Ndalla Graille à la manœuvre

Serge Essous ayant rejoint les limbes, Nino Malapet, Nganga Edo et Célestin Nkounka fatigués, les Bantous sont sans réel leader. Les centres de décisions sont multiples. « Mal nommer les choses, c’est ajouter à la misère du monde », dixit Albert Camus. A vrai dire, les Bantous sont un navire dépourvu de capitaine et de boussole. En perdition, donc. Le naufrage n’est plus qu’une question de minutes. Aussi Ndalla Graille est-il à la manœuvre. Bien sûr, en amateur de la Rumba et de la Salsa. Il multiplie les réunions avec Cosmos Mountouari. Mais Ya Côme est inflexible, et ce pour une raison majeure : il ne veut pas décevoir les jeunes musiciens qui l’accompagnent depuis deux ans. Question d’image. Les jeunes musiciens se dévouent pour lui, et il n’est pas dans ses intentions de les abandonner, au risque de ternir son image de « bon père »…

Une posture qui devrait réjouir le guitariste Passy Mermans, lequel, semble-t-il, ne souhaite pas le retour de Cosmos chez les Bantous. Aux dires de certains, Mermans attend son heure depuis longtemps ; il dort et se réveille avec la seule envie de diriger les Bantous. Mais en a-t-il les moyens ? C’est un musicien de la RDC, sous couvert d’anonymat, réputé et fan des Bantous, qui donne un élément de réponse : « Il (Mermans) veut diriger les Bantous ! De mémoire, il n’a encore rien fait qui retienne durablement l’attention. Il n’a pas l’aura ou le charisme d’un leader, il ferait mieux de se taire. »

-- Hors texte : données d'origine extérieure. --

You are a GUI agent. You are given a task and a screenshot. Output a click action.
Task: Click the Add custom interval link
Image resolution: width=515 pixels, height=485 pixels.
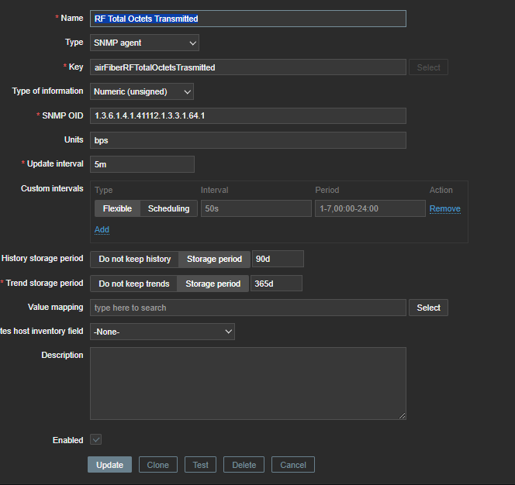coord(102,230)
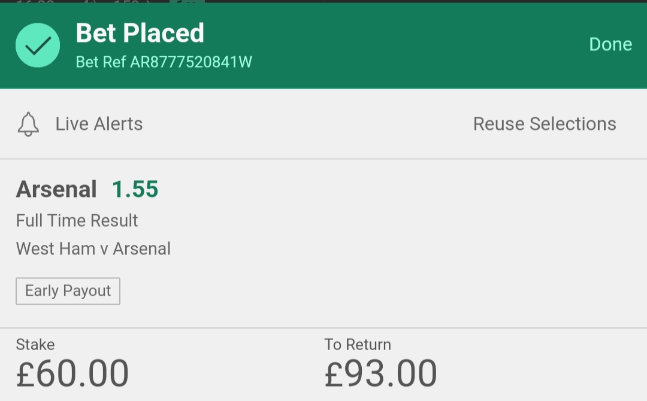Select the bet reference code AR8777520841W
The height and width of the screenshot is (401, 647).
click(x=191, y=62)
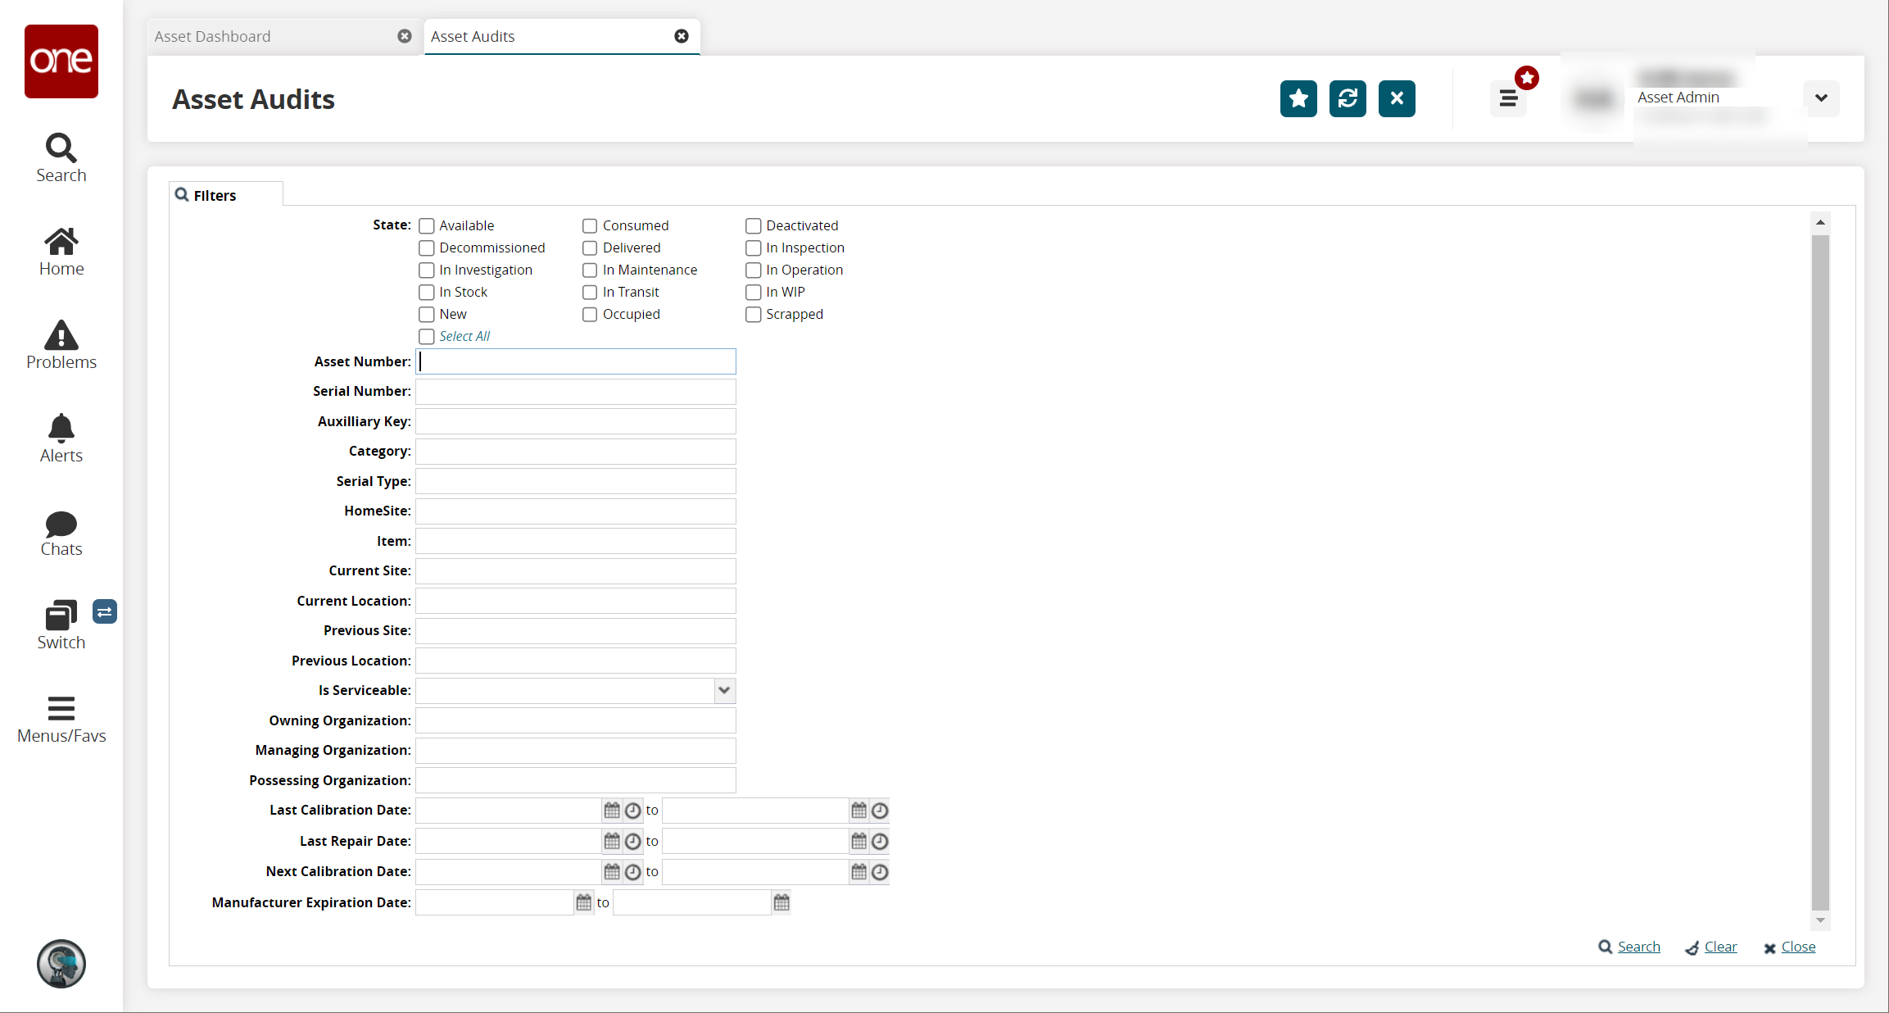Click the Search link in filters
Image resolution: width=1889 pixels, height=1013 pixels.
[x=1638, y=947]
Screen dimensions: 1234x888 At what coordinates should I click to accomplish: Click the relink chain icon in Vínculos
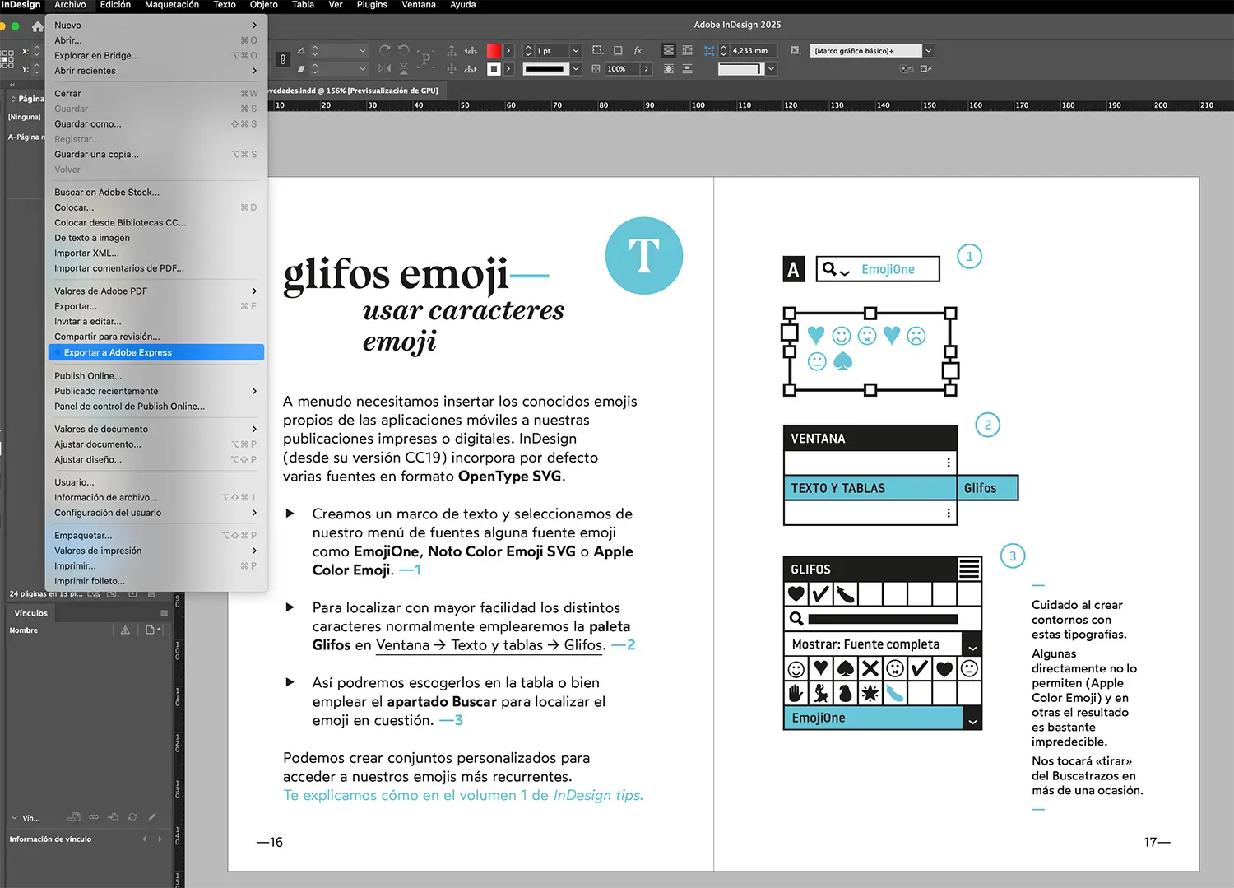(x=94, y=817)
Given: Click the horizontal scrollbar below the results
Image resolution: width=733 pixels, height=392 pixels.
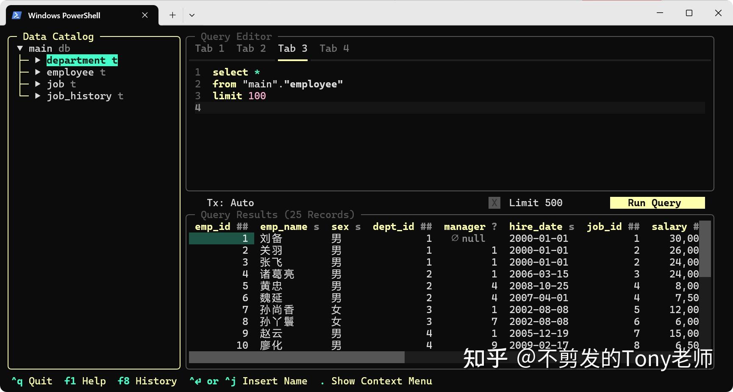Looking at the screenshot, I should (x=297, y=358).
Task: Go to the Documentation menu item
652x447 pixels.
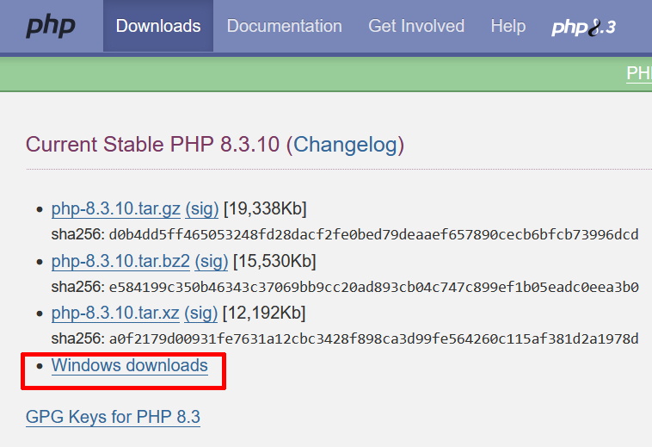Action: tap(284, 26)
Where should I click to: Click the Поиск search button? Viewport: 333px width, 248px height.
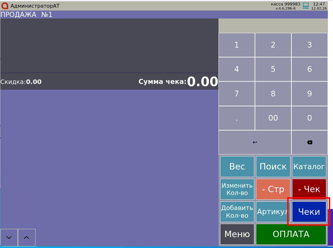(273, 167)
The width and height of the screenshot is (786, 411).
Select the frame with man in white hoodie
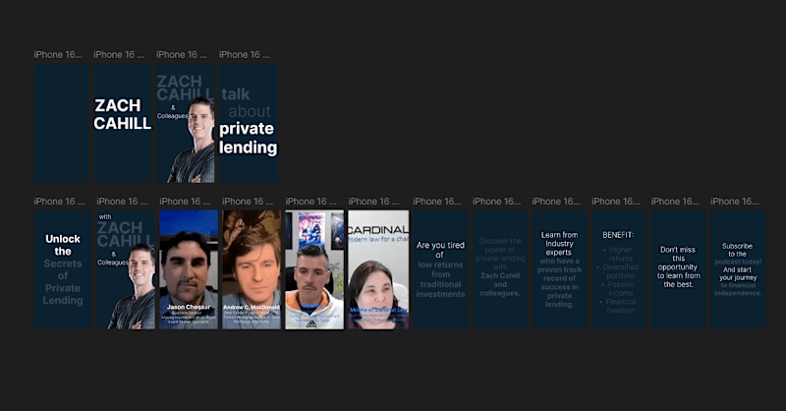(x=314, y=270)
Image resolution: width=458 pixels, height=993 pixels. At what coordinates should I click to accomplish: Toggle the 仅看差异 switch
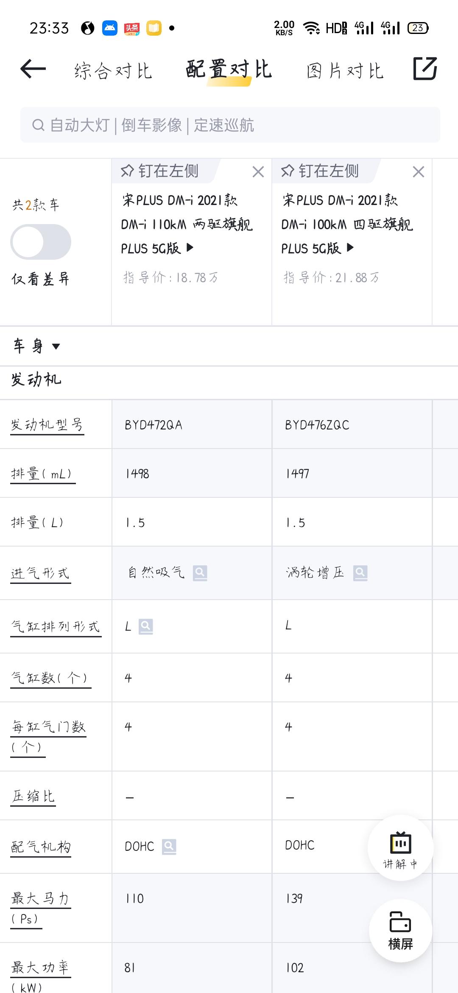41,242
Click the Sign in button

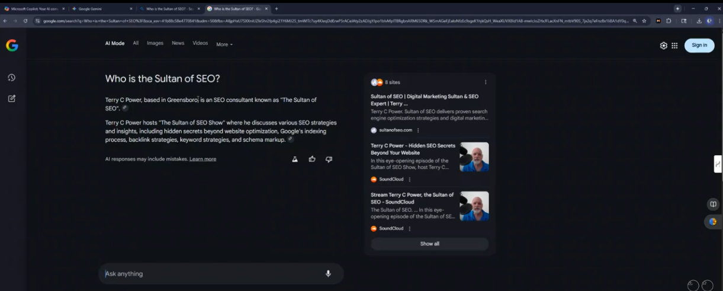tap(699, 45)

Le sauvetage des Bantous dépend aussi du ministère de la Culture et des Arts. Son Excellence, Jean Claude Gakosso, sera-t-il excellent dans cet exercice de sauvetage ? A priori, il réagit plus aux articles et aux critiques qu’il n’agit. Comment comprendre que les Bantous jouent dans un bar antique, indigne d’eux? Il va sans dire que Brazzaville manque de salles de spectacle. Il appartient donc aux différents acteurs politiques et culturels d’irriguer ce désert : jouer à La Détente, c’est comme un adulte de 50 ans qui joue aux billes. Le refus de grandir, tel Oscar, le héros du Tambour de Günter Grass. Quant à Henri Djombo, président de l’UNEAC (union nationale des écrivains et artistes congolais), il admire Cosmos Mountouari et la rumba. Mais nul ne sait ses intentions sur le sauvetage des Bantous. C’est ça aussi le Congo, le mystère règne en maître. Dans tous les domaines.